#### [Written instruction 1]
Reproduce the Chrome certificate and amppkg passage in full, word for word.

#### [Extracted text]
+++++
Chrome can be configured to allow these invalid certificates with the
--ignore-certificate-errors-spki-list
command line flag:
google-chrome --ignore-certificate-errors-spki-list=<hashes> --user-data-dir=<dir>
where <hashes>
is a comma separated list of Base64-encoded SHA-256 SPKI
Fingerprints and it is necessary to specify --user-data-dir
with a valid or
creatable directory <dir>
when --ignore-certificate-errors-spki-list
is
used.
As an example, the hash for a PEM certificate can be obtained with OpenSSL:
openssl x509 -pubkey -noout -in mycert.crt | openssl pkey -pubin -outform der | openssl sha256 -binary | openssl base64
Redundancy
If you need to load balance across multiple instances of amppkg
, you'll want
your OCSPCache
to be backed by a shared storage device (e.g. NFS). It doesn't
need to be shared among all instances globally, but perhaps among all instances
per datacenter. The reason for this is to reduce the number of OCSP requests
amppkg
needs to make, per OCSP stapling
recommendations.
How will these web packages be discovered by Google?
Googlebot makes requests with an AMP-Cache-Transform
header. Responses that
are acceptable AMP SXGs will be eligible for
display to SXG-supporting browsers, and the HTML payload will be extracted and
eligible for use in the AMP viewer in other browsers.
+++++
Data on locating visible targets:

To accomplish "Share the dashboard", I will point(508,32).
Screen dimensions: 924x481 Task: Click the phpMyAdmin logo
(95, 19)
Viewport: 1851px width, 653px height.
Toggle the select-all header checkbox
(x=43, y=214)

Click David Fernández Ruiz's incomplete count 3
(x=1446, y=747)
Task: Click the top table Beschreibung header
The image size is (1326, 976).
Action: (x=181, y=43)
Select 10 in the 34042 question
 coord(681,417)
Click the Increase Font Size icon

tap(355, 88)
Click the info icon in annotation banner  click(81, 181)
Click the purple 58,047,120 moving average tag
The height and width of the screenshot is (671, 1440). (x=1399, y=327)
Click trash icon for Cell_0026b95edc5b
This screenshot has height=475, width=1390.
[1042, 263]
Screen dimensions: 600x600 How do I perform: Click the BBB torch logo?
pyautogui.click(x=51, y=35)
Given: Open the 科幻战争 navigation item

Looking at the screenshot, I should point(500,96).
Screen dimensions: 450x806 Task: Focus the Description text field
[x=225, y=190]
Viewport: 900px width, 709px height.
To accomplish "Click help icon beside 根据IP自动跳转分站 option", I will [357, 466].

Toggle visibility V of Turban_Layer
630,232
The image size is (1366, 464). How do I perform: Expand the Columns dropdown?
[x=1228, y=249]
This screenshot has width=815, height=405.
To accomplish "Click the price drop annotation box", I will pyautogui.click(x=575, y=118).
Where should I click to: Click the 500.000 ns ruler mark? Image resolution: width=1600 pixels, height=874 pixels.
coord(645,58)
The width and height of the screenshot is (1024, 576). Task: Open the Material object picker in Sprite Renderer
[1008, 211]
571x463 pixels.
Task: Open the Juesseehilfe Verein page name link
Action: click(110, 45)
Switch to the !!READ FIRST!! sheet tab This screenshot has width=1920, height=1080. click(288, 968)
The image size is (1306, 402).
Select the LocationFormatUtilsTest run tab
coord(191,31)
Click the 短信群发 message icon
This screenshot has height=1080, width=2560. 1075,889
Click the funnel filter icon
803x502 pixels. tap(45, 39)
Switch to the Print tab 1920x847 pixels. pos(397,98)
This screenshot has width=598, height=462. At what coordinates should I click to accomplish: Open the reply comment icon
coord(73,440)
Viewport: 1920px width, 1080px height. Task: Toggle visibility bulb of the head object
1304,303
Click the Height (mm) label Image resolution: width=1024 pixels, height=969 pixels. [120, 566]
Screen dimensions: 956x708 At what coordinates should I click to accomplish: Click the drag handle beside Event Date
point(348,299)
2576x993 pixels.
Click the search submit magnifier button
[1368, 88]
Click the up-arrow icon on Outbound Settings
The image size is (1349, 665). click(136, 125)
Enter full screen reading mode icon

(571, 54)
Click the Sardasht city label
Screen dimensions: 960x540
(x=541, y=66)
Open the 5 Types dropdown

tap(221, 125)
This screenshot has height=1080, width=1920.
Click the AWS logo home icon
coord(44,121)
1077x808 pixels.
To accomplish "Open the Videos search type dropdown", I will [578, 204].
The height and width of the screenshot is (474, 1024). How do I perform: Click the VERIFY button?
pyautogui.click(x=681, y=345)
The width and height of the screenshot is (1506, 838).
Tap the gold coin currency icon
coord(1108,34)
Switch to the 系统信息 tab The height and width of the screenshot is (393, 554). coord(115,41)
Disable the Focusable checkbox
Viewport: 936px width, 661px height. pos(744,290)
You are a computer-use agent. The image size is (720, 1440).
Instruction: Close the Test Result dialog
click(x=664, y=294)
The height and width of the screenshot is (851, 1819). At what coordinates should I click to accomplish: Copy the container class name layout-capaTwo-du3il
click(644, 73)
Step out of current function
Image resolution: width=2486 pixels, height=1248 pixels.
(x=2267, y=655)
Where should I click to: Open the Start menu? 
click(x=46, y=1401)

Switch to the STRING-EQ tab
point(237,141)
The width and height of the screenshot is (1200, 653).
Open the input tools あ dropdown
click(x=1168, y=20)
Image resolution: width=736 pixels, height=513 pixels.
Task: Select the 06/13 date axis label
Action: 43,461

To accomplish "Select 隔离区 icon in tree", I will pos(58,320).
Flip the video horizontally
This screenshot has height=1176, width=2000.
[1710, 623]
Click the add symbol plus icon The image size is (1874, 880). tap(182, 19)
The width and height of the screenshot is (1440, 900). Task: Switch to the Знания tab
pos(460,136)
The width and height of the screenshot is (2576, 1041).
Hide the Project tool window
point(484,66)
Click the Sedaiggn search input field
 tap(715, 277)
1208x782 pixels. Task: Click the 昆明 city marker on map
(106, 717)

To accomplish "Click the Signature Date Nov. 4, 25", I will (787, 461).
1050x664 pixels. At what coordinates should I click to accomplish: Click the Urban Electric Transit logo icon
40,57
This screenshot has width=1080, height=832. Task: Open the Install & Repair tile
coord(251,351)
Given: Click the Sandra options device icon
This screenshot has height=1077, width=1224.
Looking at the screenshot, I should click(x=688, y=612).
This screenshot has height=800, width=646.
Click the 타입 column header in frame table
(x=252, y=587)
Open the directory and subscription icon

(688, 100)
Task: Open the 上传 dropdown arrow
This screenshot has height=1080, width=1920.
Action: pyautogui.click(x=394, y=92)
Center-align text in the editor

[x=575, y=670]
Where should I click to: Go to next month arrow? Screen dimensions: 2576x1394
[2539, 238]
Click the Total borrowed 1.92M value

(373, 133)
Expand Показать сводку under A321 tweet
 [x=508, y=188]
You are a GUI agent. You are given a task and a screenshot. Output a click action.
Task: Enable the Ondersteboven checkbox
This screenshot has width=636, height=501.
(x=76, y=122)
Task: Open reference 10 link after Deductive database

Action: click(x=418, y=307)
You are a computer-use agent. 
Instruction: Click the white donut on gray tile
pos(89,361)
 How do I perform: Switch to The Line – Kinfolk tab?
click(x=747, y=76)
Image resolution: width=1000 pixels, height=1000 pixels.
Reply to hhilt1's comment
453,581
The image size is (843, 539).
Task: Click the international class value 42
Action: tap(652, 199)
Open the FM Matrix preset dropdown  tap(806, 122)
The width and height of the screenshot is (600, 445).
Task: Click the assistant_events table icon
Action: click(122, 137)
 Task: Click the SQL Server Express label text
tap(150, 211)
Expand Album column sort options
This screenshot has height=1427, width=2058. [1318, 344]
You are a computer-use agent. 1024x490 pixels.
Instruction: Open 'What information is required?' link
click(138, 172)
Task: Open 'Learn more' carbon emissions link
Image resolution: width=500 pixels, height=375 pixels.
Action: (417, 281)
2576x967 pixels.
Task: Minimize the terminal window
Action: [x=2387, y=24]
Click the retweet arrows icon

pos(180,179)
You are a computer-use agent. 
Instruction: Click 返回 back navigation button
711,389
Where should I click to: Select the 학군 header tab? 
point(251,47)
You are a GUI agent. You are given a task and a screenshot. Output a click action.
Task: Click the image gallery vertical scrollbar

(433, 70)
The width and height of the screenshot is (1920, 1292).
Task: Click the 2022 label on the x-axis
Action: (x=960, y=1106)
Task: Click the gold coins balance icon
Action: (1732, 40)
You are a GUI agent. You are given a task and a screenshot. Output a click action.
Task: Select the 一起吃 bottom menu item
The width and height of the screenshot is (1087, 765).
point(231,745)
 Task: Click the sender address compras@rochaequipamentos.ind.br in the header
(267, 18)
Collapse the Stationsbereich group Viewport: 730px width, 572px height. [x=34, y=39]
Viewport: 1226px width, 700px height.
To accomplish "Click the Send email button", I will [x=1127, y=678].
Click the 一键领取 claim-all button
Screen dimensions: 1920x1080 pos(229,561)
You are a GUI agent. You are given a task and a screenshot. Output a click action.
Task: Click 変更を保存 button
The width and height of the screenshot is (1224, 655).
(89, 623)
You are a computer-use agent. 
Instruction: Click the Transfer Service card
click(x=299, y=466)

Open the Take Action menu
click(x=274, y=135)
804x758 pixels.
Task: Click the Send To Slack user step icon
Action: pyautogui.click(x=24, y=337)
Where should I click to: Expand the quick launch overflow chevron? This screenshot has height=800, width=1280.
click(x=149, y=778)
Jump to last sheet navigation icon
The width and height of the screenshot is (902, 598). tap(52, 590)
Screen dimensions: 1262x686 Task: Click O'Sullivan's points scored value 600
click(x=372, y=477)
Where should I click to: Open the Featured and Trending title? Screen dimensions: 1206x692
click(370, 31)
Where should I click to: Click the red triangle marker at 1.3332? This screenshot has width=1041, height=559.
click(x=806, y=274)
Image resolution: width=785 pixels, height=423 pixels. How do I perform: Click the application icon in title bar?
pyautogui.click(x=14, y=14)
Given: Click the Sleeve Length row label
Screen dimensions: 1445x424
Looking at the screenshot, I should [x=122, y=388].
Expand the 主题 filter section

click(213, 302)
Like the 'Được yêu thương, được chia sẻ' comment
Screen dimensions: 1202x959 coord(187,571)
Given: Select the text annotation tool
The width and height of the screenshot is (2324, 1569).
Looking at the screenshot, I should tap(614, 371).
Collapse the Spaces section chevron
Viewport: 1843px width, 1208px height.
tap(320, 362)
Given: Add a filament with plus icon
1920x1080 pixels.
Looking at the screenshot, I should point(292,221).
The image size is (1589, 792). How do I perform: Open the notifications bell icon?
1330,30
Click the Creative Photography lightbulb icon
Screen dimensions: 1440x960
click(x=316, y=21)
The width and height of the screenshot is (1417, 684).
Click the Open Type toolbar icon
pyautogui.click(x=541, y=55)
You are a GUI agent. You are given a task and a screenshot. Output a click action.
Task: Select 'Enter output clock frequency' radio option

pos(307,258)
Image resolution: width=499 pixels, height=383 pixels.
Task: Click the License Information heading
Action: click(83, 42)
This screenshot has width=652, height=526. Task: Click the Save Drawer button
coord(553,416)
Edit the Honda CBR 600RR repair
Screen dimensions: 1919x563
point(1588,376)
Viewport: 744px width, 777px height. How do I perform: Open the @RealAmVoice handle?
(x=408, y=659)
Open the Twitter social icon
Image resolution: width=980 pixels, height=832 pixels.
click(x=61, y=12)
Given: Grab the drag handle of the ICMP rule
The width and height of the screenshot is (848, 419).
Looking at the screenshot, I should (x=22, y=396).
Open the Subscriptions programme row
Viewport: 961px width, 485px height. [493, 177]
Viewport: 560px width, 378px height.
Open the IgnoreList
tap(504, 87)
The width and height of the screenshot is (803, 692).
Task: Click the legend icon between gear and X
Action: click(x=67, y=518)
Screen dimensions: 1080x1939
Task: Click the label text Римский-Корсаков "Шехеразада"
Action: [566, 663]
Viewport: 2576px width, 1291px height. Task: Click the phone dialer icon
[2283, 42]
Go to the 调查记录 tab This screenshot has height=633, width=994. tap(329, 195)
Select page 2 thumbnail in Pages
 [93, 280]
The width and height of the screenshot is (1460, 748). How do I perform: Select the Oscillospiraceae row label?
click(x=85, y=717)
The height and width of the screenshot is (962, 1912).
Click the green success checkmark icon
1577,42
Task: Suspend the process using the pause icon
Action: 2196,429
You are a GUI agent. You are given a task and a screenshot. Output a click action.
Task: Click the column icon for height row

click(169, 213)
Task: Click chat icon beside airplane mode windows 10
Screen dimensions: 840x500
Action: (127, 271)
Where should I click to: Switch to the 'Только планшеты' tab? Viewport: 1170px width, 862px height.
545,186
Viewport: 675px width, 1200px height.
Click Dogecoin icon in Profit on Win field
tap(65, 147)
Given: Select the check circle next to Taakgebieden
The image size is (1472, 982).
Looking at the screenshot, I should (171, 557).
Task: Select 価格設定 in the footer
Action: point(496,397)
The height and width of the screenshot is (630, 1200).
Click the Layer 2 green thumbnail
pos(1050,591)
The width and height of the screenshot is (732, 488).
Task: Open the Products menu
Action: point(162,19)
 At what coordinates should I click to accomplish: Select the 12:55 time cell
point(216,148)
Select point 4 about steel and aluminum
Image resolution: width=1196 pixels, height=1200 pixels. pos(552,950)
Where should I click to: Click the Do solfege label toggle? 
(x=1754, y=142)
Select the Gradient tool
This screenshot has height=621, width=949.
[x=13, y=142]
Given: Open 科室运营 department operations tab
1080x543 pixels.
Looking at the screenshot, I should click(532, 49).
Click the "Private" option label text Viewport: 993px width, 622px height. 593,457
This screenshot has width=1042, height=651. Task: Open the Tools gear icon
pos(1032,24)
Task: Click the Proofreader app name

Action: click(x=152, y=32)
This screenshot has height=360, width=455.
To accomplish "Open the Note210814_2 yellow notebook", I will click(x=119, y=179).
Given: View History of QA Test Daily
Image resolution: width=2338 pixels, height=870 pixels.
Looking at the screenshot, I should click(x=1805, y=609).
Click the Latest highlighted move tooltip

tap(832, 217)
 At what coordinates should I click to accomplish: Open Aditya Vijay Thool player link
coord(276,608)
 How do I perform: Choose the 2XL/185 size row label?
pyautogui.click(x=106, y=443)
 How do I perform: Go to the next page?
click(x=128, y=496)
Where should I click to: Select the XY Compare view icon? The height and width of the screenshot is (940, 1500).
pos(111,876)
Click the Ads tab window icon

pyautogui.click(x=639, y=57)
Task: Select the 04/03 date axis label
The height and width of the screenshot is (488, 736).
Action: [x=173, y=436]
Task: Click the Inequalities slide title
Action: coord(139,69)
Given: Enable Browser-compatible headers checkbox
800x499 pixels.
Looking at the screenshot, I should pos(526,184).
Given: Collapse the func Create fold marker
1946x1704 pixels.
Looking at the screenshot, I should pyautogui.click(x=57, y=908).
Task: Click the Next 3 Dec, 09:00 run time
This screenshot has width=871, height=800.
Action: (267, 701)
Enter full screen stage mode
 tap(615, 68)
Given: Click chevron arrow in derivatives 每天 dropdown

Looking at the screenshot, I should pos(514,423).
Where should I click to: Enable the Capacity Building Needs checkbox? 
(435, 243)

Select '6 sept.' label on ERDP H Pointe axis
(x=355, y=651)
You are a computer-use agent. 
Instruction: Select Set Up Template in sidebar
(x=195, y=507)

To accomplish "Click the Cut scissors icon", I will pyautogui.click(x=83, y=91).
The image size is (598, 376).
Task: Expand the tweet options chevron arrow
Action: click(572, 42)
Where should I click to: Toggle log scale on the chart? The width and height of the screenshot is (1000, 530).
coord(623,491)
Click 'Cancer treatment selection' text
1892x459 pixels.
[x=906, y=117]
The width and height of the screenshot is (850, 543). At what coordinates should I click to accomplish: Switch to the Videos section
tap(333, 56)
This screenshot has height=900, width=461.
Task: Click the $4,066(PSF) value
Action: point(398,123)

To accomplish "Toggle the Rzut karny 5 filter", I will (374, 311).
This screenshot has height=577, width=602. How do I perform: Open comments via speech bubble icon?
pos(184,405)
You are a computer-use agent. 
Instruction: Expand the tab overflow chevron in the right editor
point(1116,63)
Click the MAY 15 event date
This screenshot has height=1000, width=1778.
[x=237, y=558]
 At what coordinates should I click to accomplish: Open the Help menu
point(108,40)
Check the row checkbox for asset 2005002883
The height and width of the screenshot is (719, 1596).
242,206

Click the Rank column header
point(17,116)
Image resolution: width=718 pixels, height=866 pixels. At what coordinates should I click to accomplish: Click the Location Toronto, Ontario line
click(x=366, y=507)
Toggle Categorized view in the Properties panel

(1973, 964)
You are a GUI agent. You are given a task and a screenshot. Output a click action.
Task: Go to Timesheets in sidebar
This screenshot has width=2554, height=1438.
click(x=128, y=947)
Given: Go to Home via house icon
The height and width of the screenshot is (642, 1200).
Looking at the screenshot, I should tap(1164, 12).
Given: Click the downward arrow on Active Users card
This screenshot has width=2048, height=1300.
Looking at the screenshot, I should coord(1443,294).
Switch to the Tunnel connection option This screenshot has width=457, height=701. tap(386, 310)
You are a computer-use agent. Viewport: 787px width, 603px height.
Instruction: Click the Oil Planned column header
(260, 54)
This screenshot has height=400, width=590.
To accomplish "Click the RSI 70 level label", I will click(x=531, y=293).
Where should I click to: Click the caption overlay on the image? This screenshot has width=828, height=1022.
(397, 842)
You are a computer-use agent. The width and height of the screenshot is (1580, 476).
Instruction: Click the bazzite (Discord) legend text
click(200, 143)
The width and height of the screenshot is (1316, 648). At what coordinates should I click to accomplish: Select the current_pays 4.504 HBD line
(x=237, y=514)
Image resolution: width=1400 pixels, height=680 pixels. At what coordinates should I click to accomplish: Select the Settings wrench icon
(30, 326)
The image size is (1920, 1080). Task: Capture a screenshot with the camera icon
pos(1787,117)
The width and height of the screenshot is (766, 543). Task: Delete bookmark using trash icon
+++++
#### [Written instruction 2]
State only how many lines of the rows contain the string "chevron", counting matches in the same case only.

#### [Expected output 1]
Chrome can be configured to allow these invalid certificates with the
--ignore-certificate-errors-spki-list
command line flag:
google-chrome --ignore-certificate-errors-spki-list=<hashes> --user-data-dir=<dir>
where <hashes>
is a comma separated list of Base64-encoded SHA-256 SPKI
Fingerprints and it is necessary to specify --user-data-dir
with a valid or
creatable directory <dir>
when --ignore-certificate-errors-spki-list
is
used.
As an example, the hash for a PEM certificate can be obtained with OpenSSL:
openssl x509 -pubkey -noout -in mycert.crt | openssl pkey -pubin -outform der | openssl sha256 -binary | openssl base64
Redundancy
If you need to load balance across multiple instances of amppkg
, you'll want
your OCSPCache
to be backed by a shared storage device (e.g. NFS). It doesn't
need to be shared among all instances globally, but perhaps among all instances
per datacenter. The reason for this is to reduce the number of OCSP requests
amppkg
needs to make, per OCSP stapling
recommendations.
How will these web packages be discovered by Google?
Googlebot makes requests with an AMP-Cache-Transform
header. Responses that
are acceptable AMP SXGs will be eligible for
display to SXG-supporting browsers, and the HTML payload will be extracted and
eligible for use in the AMP viewer in other browsers.

#### [Expected output 2]
5